Gonzalo Díaz Uriarte: Aurelius has been covering Spain for the last four or five years from the central headquarters in Munich and has three investees in Spain. They've seen that activity has increased in Spain and so has the number of interesting opportunities now that everyone agrees that the macro situation has bottomed, so we should be starting to see steady growth. I'll be continuing what the firm has been doing so far, but being here will let us cover the market with more frequent visits to advisers and companies.
AK: What is your strategy when investing in Iberia?
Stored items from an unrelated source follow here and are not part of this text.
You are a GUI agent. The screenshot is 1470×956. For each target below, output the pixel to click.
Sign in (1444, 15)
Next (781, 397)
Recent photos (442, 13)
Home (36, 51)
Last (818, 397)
GDU: The strategy for Iberia is the same as in the rest of Europe. Aurelius is quite a young firm; it was incorporated in 2006 and started investing in the DACH region before expanding its focus to the UK. We are looking for special situations; that encompasses a broad range of circumstances where we might find a deal. To be more specific, we are looking for carve-outs from corporates which may decide that a particular division is non-core or underperforming. We also look at family-owned companies with succession problems, companies with shareholder conflicts or shareholders in financial distress that need to dispose of an asset quickly.
The company has to be underperforming so that we can contribute our financial support as well as our knowledge of operating and managing companies to return them to the EBITDA margins they should have. We are targeting companies with more than €30m in revenues and with EBITDA margins that can range between slightly negative and just below market average. We always target majority stakes and prefer to wholly acquire companies.
AK: A number of private equity firms have increased their staff base in Spain and opened local offices recently, with dealflow increasing accordingly. Pricing has risen as a result of increased competition for assets. Is Spain still good value?
GDU: The target companies we are looking for are selling for lower valuations; we want companies that are not in very good shape and need restructuring. It's true that in general terms the prices have risen, but I think that is reasonable. Valuations are slowly returning to what should be normal pricing levels, as we saw before the crisis. We've gone through a severe crisis and multiples at which transactions were closing were very low, as would be expected. The same thing has happened in the real estate market where the prices are returning to reasonable levels, but it has not gone crazy. I think it has returned to usual levels; I don't think we are facing a bubble here.
AK: There has been an uptick in fundraising in Spain. Do you expect to see increased competition in the distressed space from freshly raised funds? If so, how will you stand out from traditional private equity funds?
GDU: There are few players in the special situations segment; it's a highly specialised segment in which the skillset needed to successfully turn around the company is very different from the skillset needed for traditional private equity.
What differentiates Aurelius is our listed status; we are not a closed-ended fund, making us more flexible in terms of transaction structure, financial commitment and holding period – we don't have to divest after three or four years. We are also able to hold onto companies for much longer. Our reputation in this respect is really important. As we're a listed fund, everything is transparent with access to financial reports and all other information on our website.